## GIVEN REQUEST
Reproduce the lines of the data from the one containing "aktivointisähköposti (154, 197)" through the last line, both included.

┌─ DATA SHOWN

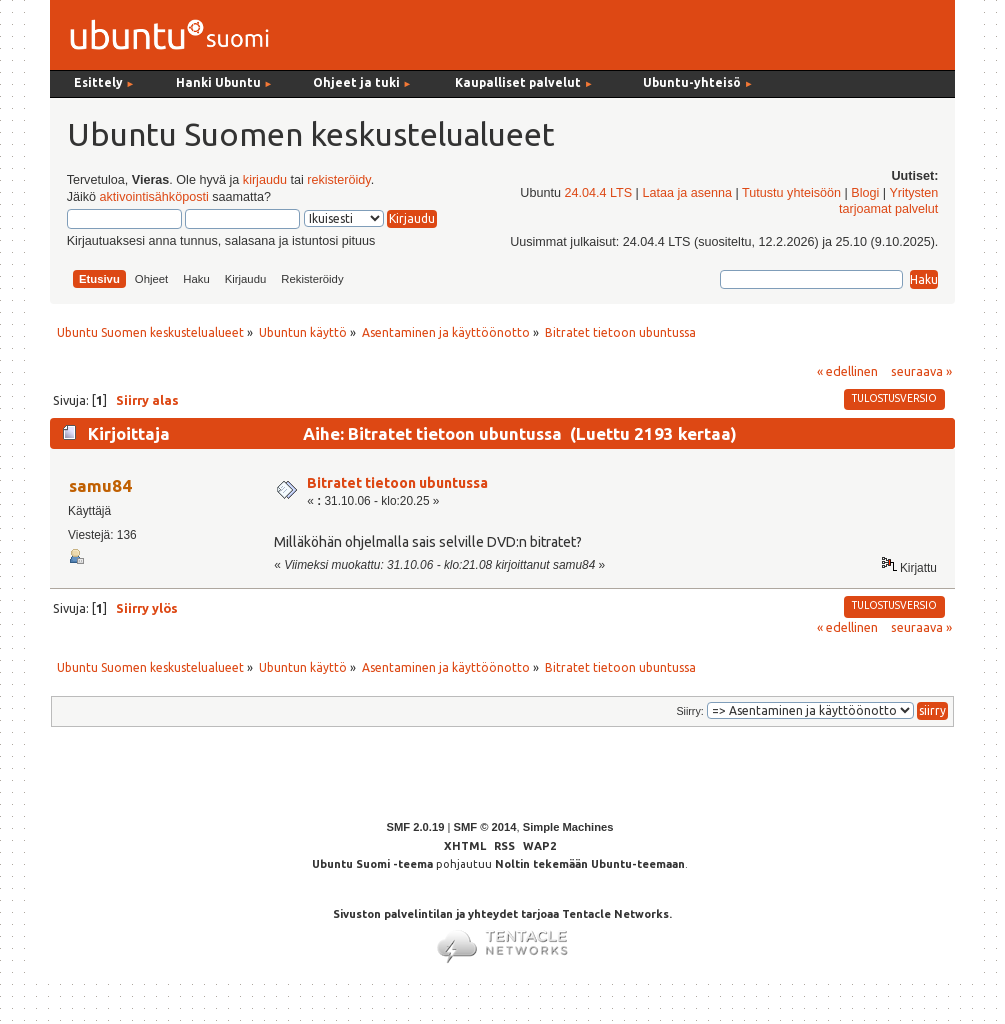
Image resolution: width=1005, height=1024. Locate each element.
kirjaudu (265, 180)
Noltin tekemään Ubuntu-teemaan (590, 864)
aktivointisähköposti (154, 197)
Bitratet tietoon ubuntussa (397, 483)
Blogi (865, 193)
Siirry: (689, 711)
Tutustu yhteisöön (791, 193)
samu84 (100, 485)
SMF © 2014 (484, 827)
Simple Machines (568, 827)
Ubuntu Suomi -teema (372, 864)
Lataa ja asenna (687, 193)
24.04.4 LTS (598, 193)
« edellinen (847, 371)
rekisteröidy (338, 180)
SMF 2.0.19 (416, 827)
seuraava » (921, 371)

└─

## FULL ANSWER
aktivointisähköposti (154, 197)
Bitratet tietoon ubuntussa (397, 483)
Blogi (865, 193)
Siirry: (689, 711)
Tutustu yhteisöön (791, 193)
samu84 (100, 485)
SMF © 2014 (484, 827)
Simple Machines (568, 827)
Ubuntu Suomi -teema (372, 864)
Lataa ja asenna (687, 193)
24.04.4 LTS (598, 193)
« edellinen (847, 371)
rekisteröidy (338, 180)
SMF 2.0.19 (416, 827)
seuraava » (921, 371)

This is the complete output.